What to Expect—An Auditee’s Guide to the Performance Audit Process

7. Handling and treating information

During the audit process, the Office of the Auditor General of Canada (OAG) and the audited entity exchange information that needs to be handled and treated with due care.

One underlying principle of auditing is a duty of confidentiality with respect to an audited entity’s affairs.

The OAG makes every effort to ensure that it keeps audit information in its direct possession. The OAG’s Code of Values, Ethics, and Professional Conduct requires that all staff be familiar with the security aspects of their work and consider it an important and essential individual responsibility.

For all information received from an entity, auditors must, at a minimum, comply with the same security arrangements that apply to the entity’s employees.

The following table shows various means by which the OAG ensures the confidentiality of entity documents.

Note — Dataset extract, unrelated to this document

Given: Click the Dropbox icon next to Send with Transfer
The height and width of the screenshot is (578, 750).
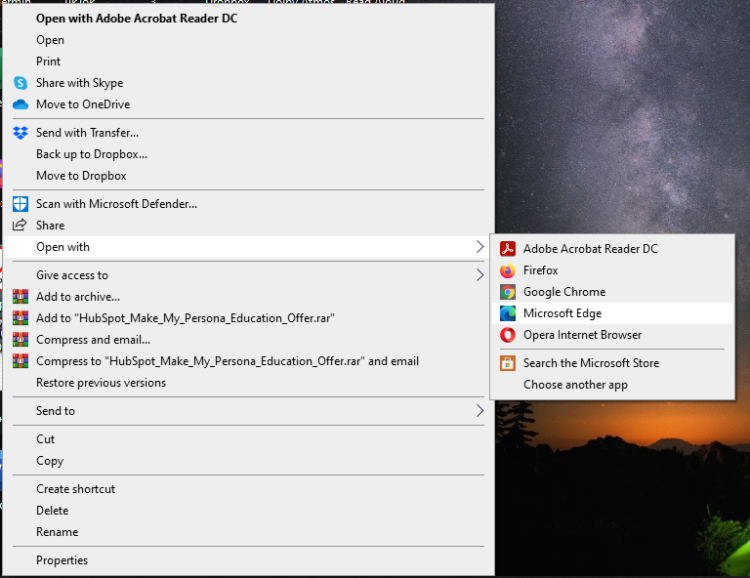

Timeline Documents from OAG Documents from entity
Start of audit
  • Letter of notification and solicitor-client privilege
  • Acknowledgement letter from deputy head
End of planning phase
  • Audit Plan Summary
  • Acknowledgement letter from deputy head
Reporting phase
  • Principal’s (PX) draft report
  • Deputy minister’s (DM) transmission draft report
  • Confirmation letter from the Assistant Deputy Minister (or Deputy Minister) on information provided
  • Letter acknowledging that the report is based on facts and is containing final responses to recommendations
One week after tabling

  • Return of OAG-controlled documents in hard copy, if any

During the audit, the audit team provides the audited entity with controlled documents, such as the Audit Plan Summary, the principal’s (PX) draft report, and the deputy minister’s (DM) transmission draft report. These protected documents are OAG property.

Entity staff members are required to respect the confidentiality of the content of OAG-controlled documents and must ensure that these documents are not copied, reproduced, distributed, republished, downloaded, displayed, posted, or transmitted in any form or by any means without the prior written consent of the OAG.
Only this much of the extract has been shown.